メチシリン耐性黄色ブドウ球菌(meticillin-resistant Staphylococcus aureus;MRSA)医療関連感染の減少のための選択的スクリーニング+除菌と全症例スクリーニング+除菌の比較
Targeted versus universal screening and decolonization to reduce healthcare-associated meticillin-resistant Staphylococcus aureus infection
S.R. Deeny*, B.S. Cooper, B. Cookson, S. Hopkins, J.V. Robotham
*Public Health England, UK
Journal of Hospital Infection (2013) 85, 33-44
背景
入院時のメチシリン耐性黄色ブドウ球菌(meticillin-resistant Staphylococcus aureus;MRSA)の全症例スクリーニングを、特定の患者集団を標的としたスクリーニングと比較した場合の有益性や、退院時スクリーニングを追加した場合の影響については明らかではない。
目的
MRSA スクリーニングと除菌治療の併用が MRSA 感染率に及ぼす影響を定量的に評価すること。全症例スクリーニング方策と選択的スクリーニング方策を比較するとともに、退院時スクリーニングと除菌の併用を追加した場合の影響を評価すること。
方法
900 床の 3 次病院における 18 か月の患者個別データから得た、一般病棟と集中治療室(ICU)との間および病院と市中との間の患者の移動に関する情報を組み入れた、MRSA 伝播の確率論的個体ベースモデルを開発した。MRSA の全症例スクリーニング+除菌方策および選択的スクリーニング(ICU の患者、急性期高齢患者、または再入院患者が対象)+除菌方策の影響を、入院時と退院時の各条件下でシミュレーションした。
_____
- **課題 1**
MRSA スクリーニングに関する本文について、次の (a)〜(c) が本文の内容と合うかを「はい」か「いいえ」で答え、決め手となる本文の語句をそのまま引用する。(a) モデルの開発には、900 床の 3 次病院で得た 18 か月分の患者個別データが使われた。(b) 選択的スクリーニングの対象には小児患者が含まれる。(c) 退院時スクリーニングを追加した場合の影響は、すでに明らかになっている。
- **課題 2**
MRSA スクリーニングに関する本文を、最後の文の後から書き進める。

- **提供資料**
_____
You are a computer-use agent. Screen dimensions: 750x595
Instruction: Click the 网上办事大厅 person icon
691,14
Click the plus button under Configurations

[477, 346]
_____
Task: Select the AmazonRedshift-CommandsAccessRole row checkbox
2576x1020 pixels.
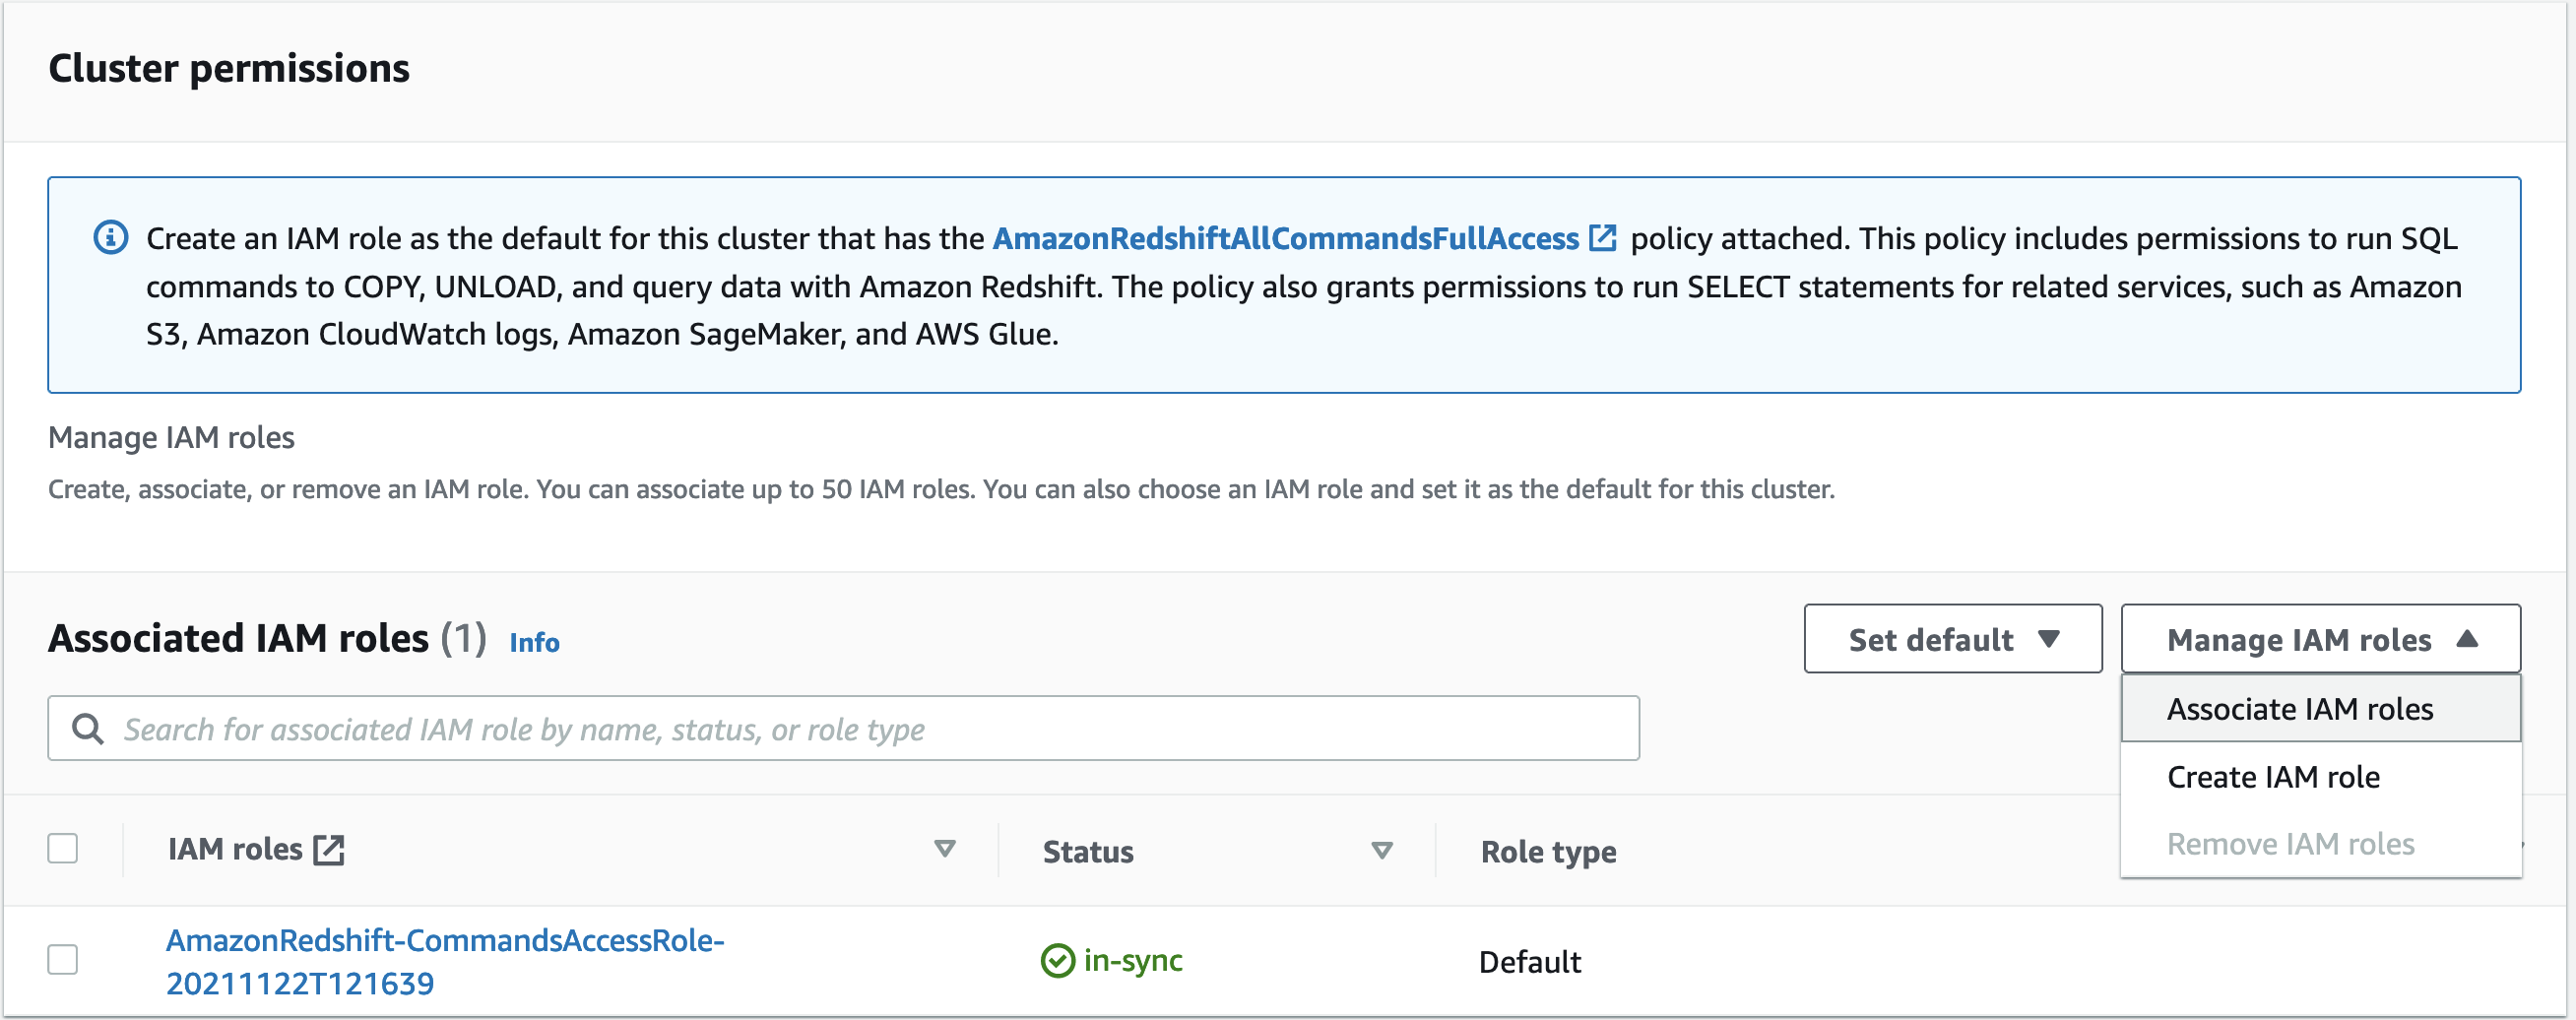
_____
- **解答 1**
(a) はい。「900 床の 3 次病院における 18 か月の患者個別データ」
(b) いいえ。「ICU の患者、急性期高齢患者、または再入院患者が対象」
(c) いいえ。「退院時スクリーニングを追加した場合の影響については明らかではない」

- **解答 2**
結果
入院時の全症例スクリーニングと除菌により、MRSA 感染は 10 年間で 77%(95%信頼区間[CI]76% ~ 78%)減少すると考えられた。急性期高齢患者部門または ICU 患者のみを対象としたスクリーニングによる減少率は、それぞれ 62%(95%CI 61% ~ 63%)、66%(95%CI 65% ~ 67%)であった。選択的スクリーニング方策によって、スクリーニング件数は最大 95%、除菌コース数は 96%減少した。入院時スクリーニングに退院時スクリーニングを追加しても影響はわずかであり、感染のさらなる減少は最大 7%であった。
結論
選択的スクリーニングでは、必要となるスクリーニングおよび除菌の件数が全症例スクリーニングと比較して大幅に減少したが、感染の減少率は 12%低下したのみであった。選択的スクリーニングと除菌の併用により耐性菌出現リスクが低下し、医療資源の利用が効率化すると考えられる。
サマリー原文(英語)はこちら
監訳者コメント:
MRSA の除菌が一過性のものなのかどうかについて長期フォローアップ研究を行うべきであろう。全症例スクリーニングは費用と手間がかさむが、より確実な対処法と考えられる。